Il Venerabile Giovanni Paolo II, in occasione di questa stessa Giornata celebrata nel 2001, sottolineò che "[il bene comune universale] abbraccia l'intera famiglia dei popoli, al di sopra di ogni egoismo nazionalista. È in questo contesto che va considerato il diritto ad emigrare. La Chiesa lo riconosce ad ogni uomo, nel duplice aspetto di possibilità di uscire dal proprio Paese e possibilità di entrare in un altro alla ricerca di migliori condizioni di vita" (Messaggio per la Giornata Mondiale delle Migrazioni 2001, 3; cfr Giovanni XXIII, Enc. Mater et Magistra, 30; Paolo VI, Enc. Octogesima adveniens, 17). Al tempo stesso, gli Stati hanno il diritto di regolare i flussi migratori e di difendere le proprie frontiere, sempre assicurando il rispetto dovuto alla dignità di ciascuna persona umana. Gli immigrati, inoltre, hanno il dovere di integrarsi nel Paese di accoglienza, rispettandone le leggi e l'identità nazionale. "Si tratterà allora di coniugare l'accoglienza che si deve a tutti gli esseri umani, specie se indigenti, con la valutazione delle condizioni indispensabili per una vita dignitosa e pacifica per gli abitanti originari e per quelli sopraggiunti" (Giovanni Paolo II, Messaggio per la Giornata Mondiale della Pace 2001, 13).
In questo contesto, la presenza della Chiesa, quale popolo di Dio in cammino nella storia in mezzo a tutti gli altri popoli, è fonte di fiducia e di speranza. La Chiesa, infatti, è "in Cristo sacramento, ossia segno e strumento dell'intima unione con Dio e dell'unità di tutto il genere umano" (Conc. Ecum. Vat. II, Cost. dogm. Lumen gentium, 1); e, grazie all'azione in essa dello Spirito Santo, "gli sforzi intesi a realizzare la fraternità universale non sono vani" (Idem, Cost. past. Gaudium et spes, 38). È in modo particolare la santa Eucaristia a costituire, nel cuore della Chiesa, una sorgente inesauribile di comunione per l'intera umanità. Grazie ad essa, il Popolo di Dio abbraccia "ogni nazione, tribù, popolo e lingua" (Ap 7,9) non con una sorta di potere sacro, ma con il superiore servizio della carità. In effetti, l'esercizio della carità, specialmente verso i più poveri e deboli, è criterio che prova l'autenticità delle celebrazioni eucaristiche (cfr Giovanni Paolo II, Lett. ap. Mane nobiscum Domine, 28).

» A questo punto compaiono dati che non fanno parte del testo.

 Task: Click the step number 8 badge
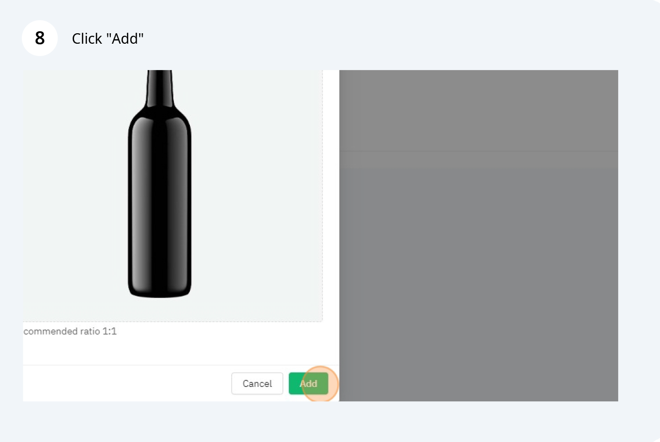(40, 38)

Alla luce del tema "Una sola famiglia umana", va considerata specificamente la situazione dei rifugiati e degli altri migranti forzati, che sono una parte rilevante del fenomeno migratorio. Nei confronti di queste persone, che fuggono da violenze e persecuzioni, la Comunità internazionale ha assunto impegni precisi. Il rispetto dei loro diritti, come pure delle giuste preoccupazioni per la sicurezza e la coesione sociale, favoriscono una convivenza stabile ed armoniosa.
Anche nel caso dei migranti forzati la solidarietà si alimenta alla "riserva" di amore che nasce dal considerarci una sola famiglia umana e, per i fedeli cattolici, membri del Corpo Mistico di Cristo: ci troviamo infatti a dipendere gli uni dagli altri, tutti responsabili dei fratelli e delle sorelle in umanità e, per chi crede, nella fede. Come già ebbi occasione di dire, "accogliere i rifugiati e dare loro ospitalità è per tutti un doveroso gesto di umana solidarietà, affinché essi non si sentano isolati a causa dell’intolleranza e del disinteresse" (Udienza Generale del 20 giugno 2007: Insegnamenti II, 1 (2007), 1158). Ciò significa che quanti sono forzati a lasciare le loro case o la loro terra saranno aiutati a trovare un luogo dove vivere in pace e sicurezza, dove lavorare e assumere i diritti e doveri esistenti nel Paese che li accoglie, contribuendo al bene comune, senza dimenticare la dimensione religiosa della vita.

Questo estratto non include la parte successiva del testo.